Atatürk-Türkeş ve Ülkücü Gençlik
Kılıç Ali
Hatıraları’nda Mustafa Kemal Atatürk’ün “dengelerini
kaybetmiş, ihtiras ve iştihalarının tatmini yolunda
dimağlarını, karakterlerini bozmuş, vücutlarını yıpratmış, her
günahı mubah gören, her şeyi istihza ve kayıtsızlıkla
karşılayan, kafalarını manasız yollarla işleten gözlerini
kumarhane masalarına, meyhane şişelerine dikmiş, afyon yutmuş
gibi bayılmış, ne yapacağını şaşırmış, şımarık gençlerden hiç
hoşlanmazdı” diye yazar.
Atatürk, bunlardan kızarak ve nefret ederek, “Böyleleri,
tabiatıyla milli mefküreye lakayt, bigane bir gençliktir. Bu
gibilere ne Hakimiyeti Milliye, ne de Cumhuriyet, zerre kadar
heyecan ve alaka vermez. Her türlü içtimai ve ahlaki alakaları
kesilmiş vaziyette olan bu gibi gençler için kumar, dans,
rakı, fuhuş, para işte Hakimiyeti Milliye’nin, işte cemiyetin
manası, onlar için, yalnız bunlardan ibarettir. Bu gibi
gençleri tereddiden behemehal (mutlaka) kurtarmak ve gençliği
behemehal mefküreci (ülkücü) ,memleketle alakalı olarak
yetiştirmek, herkesin, hepimizin, her devlet adamının başta
gelen vazifesidir” demiştir.
Atatürk’ün tanımladığı anlamda zevkçi, her türlü milli duygu
ve kimlikten uzak, kozmopolit, kendinden başka bir şey
düşünmeyen bir gençlik bugün de var. Neden olmasın? İstiklal
Harbi’nin üzerinden 10 sene geçtikten sonra olurda 80 sene
geçtikten sonra olmaz mı? Küreselleşmenin her kanaldan
milliyetsizliği ve etnikleşmeyi teşvik ettiği bir ortamda Türk
gençliğinin önemli bir kısmı geleceğe ve Türkiye’ye olan
inancını yitirerek, ben merkezli bir zevkçiliğin kollarına
düşüyor.
Ancak
durumu çok da kötü görmemek lazım. Türkiye’ye yönelik
stratejik tehdit artarken bir çok gençte milli görev
duygusunun arttığını görüyoruz. Onlara yol gösteren olmadığı
halde tarihlerinin ve milletlerinin kendilerine yüklediği
görevin farkına vararak ülkenin geleceğine sahip çıkan Türk
gençlerinin sayısı her geçen gün biraz daha artıyor. Bu
milliyetperver ve vatansever gençlere sahip çıkılması ve
onların Atatürk-Türkeş çizgisinde Türk milliyetçiliği, yani
Ülkücü Hareket içine çekilmeleri için yüksek seviyeli bir
fikri çalışmaya ihtiyaç var.
Yüksek
seviyeli bir fikri çalışma ise okuyan ve yazan bir Ülkücü
gençlik ile gerçekleşir. Fikir üreten, tahlil yapan,
Türkiye’nin ve Türk dünyasının sorunlarını tartışan, Türkiye
ve Türk dünyasına yönelik tehditlere cevap veren, iyi evlat,
iyi öğrenci ve iyi yurttaş olarak Ülkücülük yolunda ilerleyen
bir gençlikten bahsediyorum. Başbuğ Türkeş’in ifadesi ile
üstün vasıflı Türk olma çabası içinde olan adamdır Ülkücü genç.

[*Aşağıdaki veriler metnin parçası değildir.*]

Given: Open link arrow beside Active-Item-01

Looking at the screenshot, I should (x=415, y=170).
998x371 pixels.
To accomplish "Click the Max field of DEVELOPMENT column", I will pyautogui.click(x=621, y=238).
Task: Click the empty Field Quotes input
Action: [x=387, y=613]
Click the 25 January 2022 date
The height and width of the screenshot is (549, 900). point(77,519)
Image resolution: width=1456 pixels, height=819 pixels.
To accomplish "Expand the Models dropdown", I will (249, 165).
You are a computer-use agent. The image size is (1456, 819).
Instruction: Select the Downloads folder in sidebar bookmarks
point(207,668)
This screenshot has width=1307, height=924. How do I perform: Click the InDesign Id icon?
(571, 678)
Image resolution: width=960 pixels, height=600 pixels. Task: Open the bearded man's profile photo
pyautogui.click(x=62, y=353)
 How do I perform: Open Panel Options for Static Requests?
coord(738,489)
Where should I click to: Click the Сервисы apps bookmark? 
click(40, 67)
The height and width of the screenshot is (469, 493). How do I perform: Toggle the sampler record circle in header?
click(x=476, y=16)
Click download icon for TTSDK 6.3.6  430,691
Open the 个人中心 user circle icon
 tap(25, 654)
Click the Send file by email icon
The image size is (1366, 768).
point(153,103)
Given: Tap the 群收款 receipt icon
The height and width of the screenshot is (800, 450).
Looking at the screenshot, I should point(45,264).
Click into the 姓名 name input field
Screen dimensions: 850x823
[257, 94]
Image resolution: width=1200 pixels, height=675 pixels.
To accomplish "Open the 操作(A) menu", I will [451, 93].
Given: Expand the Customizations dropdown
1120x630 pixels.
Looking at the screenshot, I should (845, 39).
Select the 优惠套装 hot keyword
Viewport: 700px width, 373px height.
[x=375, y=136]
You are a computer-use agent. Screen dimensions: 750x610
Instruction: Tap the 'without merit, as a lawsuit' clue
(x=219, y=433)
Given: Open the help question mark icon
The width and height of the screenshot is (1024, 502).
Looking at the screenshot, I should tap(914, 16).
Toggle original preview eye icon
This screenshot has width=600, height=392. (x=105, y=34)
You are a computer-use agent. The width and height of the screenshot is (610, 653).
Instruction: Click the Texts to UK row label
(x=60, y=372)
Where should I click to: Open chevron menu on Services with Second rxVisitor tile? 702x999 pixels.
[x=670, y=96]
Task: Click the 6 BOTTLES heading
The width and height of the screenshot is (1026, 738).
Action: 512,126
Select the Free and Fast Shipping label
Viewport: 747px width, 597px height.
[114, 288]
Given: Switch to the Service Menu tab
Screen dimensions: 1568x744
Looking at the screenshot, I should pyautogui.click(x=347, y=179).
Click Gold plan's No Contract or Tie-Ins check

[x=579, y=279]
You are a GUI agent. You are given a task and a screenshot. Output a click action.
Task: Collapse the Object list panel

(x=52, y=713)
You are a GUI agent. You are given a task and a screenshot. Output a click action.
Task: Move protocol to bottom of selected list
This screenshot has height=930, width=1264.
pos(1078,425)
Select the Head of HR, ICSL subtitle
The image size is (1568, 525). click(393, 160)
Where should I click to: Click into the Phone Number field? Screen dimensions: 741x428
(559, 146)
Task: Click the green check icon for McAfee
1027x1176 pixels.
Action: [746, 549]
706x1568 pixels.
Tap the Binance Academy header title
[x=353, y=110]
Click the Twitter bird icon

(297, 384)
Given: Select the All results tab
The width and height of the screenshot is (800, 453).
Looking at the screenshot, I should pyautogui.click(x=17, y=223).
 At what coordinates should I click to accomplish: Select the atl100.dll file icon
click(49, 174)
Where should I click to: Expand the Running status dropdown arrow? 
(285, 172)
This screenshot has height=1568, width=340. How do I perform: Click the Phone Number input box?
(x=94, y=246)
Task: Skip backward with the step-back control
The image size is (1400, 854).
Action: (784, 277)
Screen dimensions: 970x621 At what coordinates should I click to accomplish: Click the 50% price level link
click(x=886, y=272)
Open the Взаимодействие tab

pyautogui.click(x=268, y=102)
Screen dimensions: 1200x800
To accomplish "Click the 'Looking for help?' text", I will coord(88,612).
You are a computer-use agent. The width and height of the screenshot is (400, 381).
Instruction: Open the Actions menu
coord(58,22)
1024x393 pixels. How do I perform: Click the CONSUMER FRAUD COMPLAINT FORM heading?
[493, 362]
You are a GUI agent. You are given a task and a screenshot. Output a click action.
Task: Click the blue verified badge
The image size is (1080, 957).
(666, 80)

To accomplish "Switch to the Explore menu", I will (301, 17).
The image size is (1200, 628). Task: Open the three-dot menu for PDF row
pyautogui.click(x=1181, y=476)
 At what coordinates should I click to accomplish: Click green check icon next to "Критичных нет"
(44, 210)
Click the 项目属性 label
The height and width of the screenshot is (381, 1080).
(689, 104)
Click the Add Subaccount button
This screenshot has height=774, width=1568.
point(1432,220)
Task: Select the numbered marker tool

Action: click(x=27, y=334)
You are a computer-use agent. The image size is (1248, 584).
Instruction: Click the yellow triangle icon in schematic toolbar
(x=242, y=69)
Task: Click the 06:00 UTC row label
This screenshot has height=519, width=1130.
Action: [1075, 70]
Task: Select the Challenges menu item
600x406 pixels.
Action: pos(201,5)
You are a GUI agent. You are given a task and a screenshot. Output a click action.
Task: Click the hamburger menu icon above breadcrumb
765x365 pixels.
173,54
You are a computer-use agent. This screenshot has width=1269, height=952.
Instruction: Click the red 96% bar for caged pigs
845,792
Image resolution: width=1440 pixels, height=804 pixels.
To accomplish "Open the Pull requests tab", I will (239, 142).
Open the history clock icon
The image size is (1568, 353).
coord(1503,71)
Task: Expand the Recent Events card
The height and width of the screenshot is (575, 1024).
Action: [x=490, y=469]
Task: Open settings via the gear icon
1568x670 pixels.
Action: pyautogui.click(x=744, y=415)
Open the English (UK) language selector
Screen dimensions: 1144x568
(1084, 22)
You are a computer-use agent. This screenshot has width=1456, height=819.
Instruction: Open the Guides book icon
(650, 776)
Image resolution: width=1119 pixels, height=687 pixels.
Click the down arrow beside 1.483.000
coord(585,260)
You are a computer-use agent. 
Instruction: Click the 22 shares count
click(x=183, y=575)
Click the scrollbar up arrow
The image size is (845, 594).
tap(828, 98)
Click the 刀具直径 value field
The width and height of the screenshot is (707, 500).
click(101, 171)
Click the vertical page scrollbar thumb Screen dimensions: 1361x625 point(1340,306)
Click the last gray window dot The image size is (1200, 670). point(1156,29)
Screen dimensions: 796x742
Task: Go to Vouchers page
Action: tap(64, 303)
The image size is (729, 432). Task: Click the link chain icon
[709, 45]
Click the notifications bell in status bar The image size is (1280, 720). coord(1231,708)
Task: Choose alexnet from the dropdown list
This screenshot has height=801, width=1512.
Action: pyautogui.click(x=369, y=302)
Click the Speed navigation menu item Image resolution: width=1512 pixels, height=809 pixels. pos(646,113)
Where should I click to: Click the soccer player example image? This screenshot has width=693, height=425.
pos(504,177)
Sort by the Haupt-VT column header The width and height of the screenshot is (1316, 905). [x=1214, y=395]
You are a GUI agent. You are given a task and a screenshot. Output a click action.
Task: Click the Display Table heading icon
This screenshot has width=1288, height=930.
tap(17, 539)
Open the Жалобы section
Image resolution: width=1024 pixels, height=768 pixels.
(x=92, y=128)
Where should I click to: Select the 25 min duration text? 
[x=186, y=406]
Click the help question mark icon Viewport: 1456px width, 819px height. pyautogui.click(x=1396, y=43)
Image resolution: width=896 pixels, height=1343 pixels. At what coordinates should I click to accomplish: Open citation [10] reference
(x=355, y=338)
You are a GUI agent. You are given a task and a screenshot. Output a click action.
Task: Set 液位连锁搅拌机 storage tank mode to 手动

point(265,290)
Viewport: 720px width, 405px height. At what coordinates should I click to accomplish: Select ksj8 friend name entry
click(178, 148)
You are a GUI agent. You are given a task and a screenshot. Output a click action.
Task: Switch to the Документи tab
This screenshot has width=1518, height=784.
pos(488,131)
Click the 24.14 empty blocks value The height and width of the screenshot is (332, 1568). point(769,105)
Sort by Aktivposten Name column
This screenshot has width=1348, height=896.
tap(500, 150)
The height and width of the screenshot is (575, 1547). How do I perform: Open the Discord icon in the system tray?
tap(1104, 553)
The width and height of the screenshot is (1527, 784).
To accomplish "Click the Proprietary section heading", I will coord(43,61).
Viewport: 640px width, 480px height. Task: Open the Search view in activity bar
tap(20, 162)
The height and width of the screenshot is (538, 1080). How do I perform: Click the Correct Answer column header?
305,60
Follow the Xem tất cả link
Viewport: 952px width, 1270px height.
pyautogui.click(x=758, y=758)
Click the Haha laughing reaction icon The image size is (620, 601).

Okumayı, yani İslam’ın ilk emrini ve yazmayı terk etmiş bir
gençliğin ülkücülüğü sadece söylemsel bir ülkücülük olacaktır.
Ülkücü
gençliğin milliyetçi ve vatanperver öğrenci/gençlik
kitlelerine önderlik ettiği bir Türkiye, farklı bir Türkiye
olacaktır. Böyle bir Türkiye susan, AKP’nin ülkemizi içine
sürüklediği felaketi seyreden, Türklüğün imhası karşısında
sessiz kalan, İslam’a yapılan hakaretler karşısında ancak
cılız tepkiler veren bir ülke değil, Türk gençliğinin Ülkücü
gençliğin önderliğinde dev dalgalar, büyük kitleler şeklinde
yürüdüğü bir ülke olacaktır.
Ülkücü
gençliğin yürüyüşü, milli devlete karşı yapılan saldırıları
engellemekle kalmayacak, Türk Dünyası’nda da heyecan
yaratacaktır. Ülkücü gençliğin yürüyüşünde ona yol gösterecek,
eylemlerinin zeminini belirleyecek olan Gaspıralı’dan Gökalp’e
uzanan çizgide ortaya çıkan Türk milliyetçisi fikri birikimin
Atatürk-Türkeş çizgisinde siyasete dönüşmüş şeklidir. Bu
çizginin özeti, tavizsiz Türk milliyetçiliği ve tavizsiz Türk
birlikçiliktir.
Atatürk-Türkeş çizgisinde bölücüleri yatıştırma kaygısı ile
geliştirilen teslimiyetçi “çiçek bahçesi” söylem ve
politikaları yoktur. Bu çizgide teslimiyetçi AB’cilik yoktur.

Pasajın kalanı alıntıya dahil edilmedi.